Random news and thoughts about various two-wheeled projects and music, especially my band, Skull Full Of Blues.

Saturday, August 15, 2009


Metisse (noun): A woman of mixed ancestry. Colloquially used to describe a "mutt".

A truer metisse could not be found in the bicycle world. I looked at the Ghetto Commuter, the other day, and decided I needed to repurpose it. So, after a bit of scrounging through the parts boxes, the Metisse Crosser was born.

I've always been fond of the bar and stem combo on this bike, so I left it in place. I really wanted to build the bike completely out of spare parts, so using a mustache bar and bar-end shifters was out of the question, anyway.

I dug out some old six-speed thumb shifters, and knocked the RapidFire shifter mounts off of these brake levers. getting them positioned correctly on the bend of the bar was a bit of a challenge, but it ended up working out nicely.

Being as this was originally a RockHopper, with 26" wheels and under-the-chainstay U-brakes, I had to get creative in mounting a rear brake. I couldn't utilize the cross-brace, because I had radiussed it to accept the fenders when it was doing duty as a commuter. So, I disassembled a couple of centerpull road brakes and fashioned a "clamp" to hold the sidepull brake on the seatstays. This particular brake will actually open wide enough to allow wheel removal, even with the big cross tires.

Of course,the brake is largely ornamental, as it does little else than slow you down when you pull the lever (no skids on pavement). I will try some newer, softer brake pads and see if that improves things, any.

I dug a couple of old Suntour cable guides out of the small-parts bin, and clamped them onto the top tube to reroute the brake cable from its original downtube position.

The SR crank came off of the bike I refurbished for Tiffany's birthday. 53/42 rings.

The Ultegra-hubbed rear wheel was a yardsale find, a couple of years ago. It's been pressed into duty as a singlespeed wheel, a couple of times. Now, it has an 8-speed cassette on it, made up of parts of a 9-speed cassette and an actual 8-speed.

Oddly, using the indexed mode of the shifter seems to work fine for cruising around. If I was going to run off-road with it, I'd put an 8-speed mountain cassette on it and run friction. But, I didn't have an 8-speed cassette in the parts box...

After I rattlecanned the frame, last spring, I put one of my GrinderBikes stickers on the headtube. But, it wanted to peel up, so I pulled it off to put another one on. When I did, the paint pulled off around the original Specialized logo, and left this. I think it's cool, so I left it like that.

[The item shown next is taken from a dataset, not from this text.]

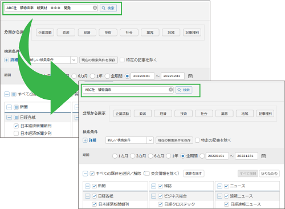The height and width of the screenshot is (209, 285).
Task: Click the 20220101 start date field in lower panel
Action: tap(217, 156)
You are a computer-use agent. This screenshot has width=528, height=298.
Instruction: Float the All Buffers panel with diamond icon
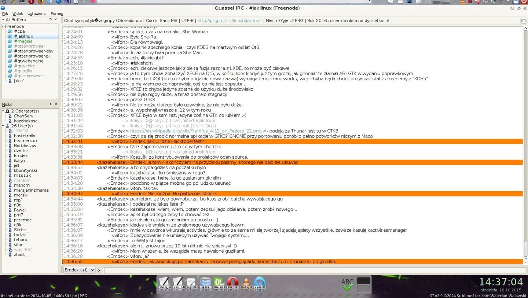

The tires are some Ritchey cross tires that someone (Dave? Brian? I can't remember. Somebody tall, anyway...) gave me, a while back, because they had gotten new tires. The tubes were already on the bike, as was the cyclometer, which is glued to the handlebar, since I broke the mount when I endo'd the bike on the way to work, one day.

I didn't quite get the entire bike built from the junkyard parts, though. I ended up having to use a new rear derailleur cable and a rear brake cable. I didn't have a used example of either which was long enough to reach from the more outboard position 0n these bars.

I rode the bike down to the coffeeshop, this morning, and it performed admirably. It's basically just a home-made Specialized CrossRoads, now, but I like the junkbox provenance more than I would like a purpose built CrossRoads.

Now, what to do with it? I think I'll post it on the Daily Grind as "For Sale", and just use it as a knockaround bike until someone buys it. May not last long, as it will be relatively cheap to buy.

I kinda want to go do a mountain bike ride on it. Oddly, I like the big fat tires on the road, and the little skinny ones in the dirt. I'm a bit backward, that way.